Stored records
- - -

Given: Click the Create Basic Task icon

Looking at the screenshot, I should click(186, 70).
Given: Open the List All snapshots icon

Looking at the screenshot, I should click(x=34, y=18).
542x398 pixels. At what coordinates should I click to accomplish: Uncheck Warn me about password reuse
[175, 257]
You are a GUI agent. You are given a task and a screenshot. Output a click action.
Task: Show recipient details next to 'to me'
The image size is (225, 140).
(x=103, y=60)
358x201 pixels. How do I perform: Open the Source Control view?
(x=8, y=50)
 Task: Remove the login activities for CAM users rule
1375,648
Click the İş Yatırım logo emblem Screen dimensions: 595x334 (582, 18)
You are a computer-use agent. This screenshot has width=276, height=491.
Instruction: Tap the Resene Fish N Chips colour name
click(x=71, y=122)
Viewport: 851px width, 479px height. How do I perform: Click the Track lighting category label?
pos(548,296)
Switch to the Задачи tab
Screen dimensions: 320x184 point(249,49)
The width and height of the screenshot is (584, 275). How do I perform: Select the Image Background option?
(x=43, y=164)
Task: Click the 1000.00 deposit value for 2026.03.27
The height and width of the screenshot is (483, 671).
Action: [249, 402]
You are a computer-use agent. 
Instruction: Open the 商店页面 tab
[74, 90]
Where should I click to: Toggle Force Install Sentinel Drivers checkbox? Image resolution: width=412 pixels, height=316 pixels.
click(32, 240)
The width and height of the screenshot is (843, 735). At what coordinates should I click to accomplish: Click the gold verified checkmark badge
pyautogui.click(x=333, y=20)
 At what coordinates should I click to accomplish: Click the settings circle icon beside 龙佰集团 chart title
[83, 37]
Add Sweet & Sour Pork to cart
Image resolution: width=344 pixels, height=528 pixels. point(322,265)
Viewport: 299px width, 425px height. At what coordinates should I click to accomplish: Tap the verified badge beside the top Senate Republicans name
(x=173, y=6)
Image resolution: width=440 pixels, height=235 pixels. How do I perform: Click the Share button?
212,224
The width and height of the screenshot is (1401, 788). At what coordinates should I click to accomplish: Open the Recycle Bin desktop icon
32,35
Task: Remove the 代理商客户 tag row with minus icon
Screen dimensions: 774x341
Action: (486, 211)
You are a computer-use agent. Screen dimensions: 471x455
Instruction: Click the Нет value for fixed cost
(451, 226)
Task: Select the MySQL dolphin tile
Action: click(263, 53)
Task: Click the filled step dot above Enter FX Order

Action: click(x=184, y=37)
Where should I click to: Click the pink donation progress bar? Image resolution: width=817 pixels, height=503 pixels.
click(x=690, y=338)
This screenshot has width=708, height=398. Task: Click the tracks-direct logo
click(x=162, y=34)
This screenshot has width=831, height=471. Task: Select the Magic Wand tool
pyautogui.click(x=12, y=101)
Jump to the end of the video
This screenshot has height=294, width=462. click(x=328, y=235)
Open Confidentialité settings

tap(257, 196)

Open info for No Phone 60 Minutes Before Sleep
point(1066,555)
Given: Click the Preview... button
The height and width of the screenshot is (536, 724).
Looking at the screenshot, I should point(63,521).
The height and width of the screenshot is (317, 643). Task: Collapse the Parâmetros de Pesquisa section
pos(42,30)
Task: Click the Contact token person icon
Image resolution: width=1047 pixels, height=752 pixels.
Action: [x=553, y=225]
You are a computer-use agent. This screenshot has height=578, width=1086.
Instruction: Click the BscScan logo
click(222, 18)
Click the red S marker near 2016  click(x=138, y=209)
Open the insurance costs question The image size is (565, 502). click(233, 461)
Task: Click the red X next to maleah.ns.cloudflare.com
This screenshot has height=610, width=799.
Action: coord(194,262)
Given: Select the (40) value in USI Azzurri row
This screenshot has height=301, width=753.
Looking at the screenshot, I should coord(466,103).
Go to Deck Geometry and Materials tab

- - -

• Exercise requirements:
Looking at the records above, report how many lines contain the word "agent". Answer with the number only.

• Solution to this task:
5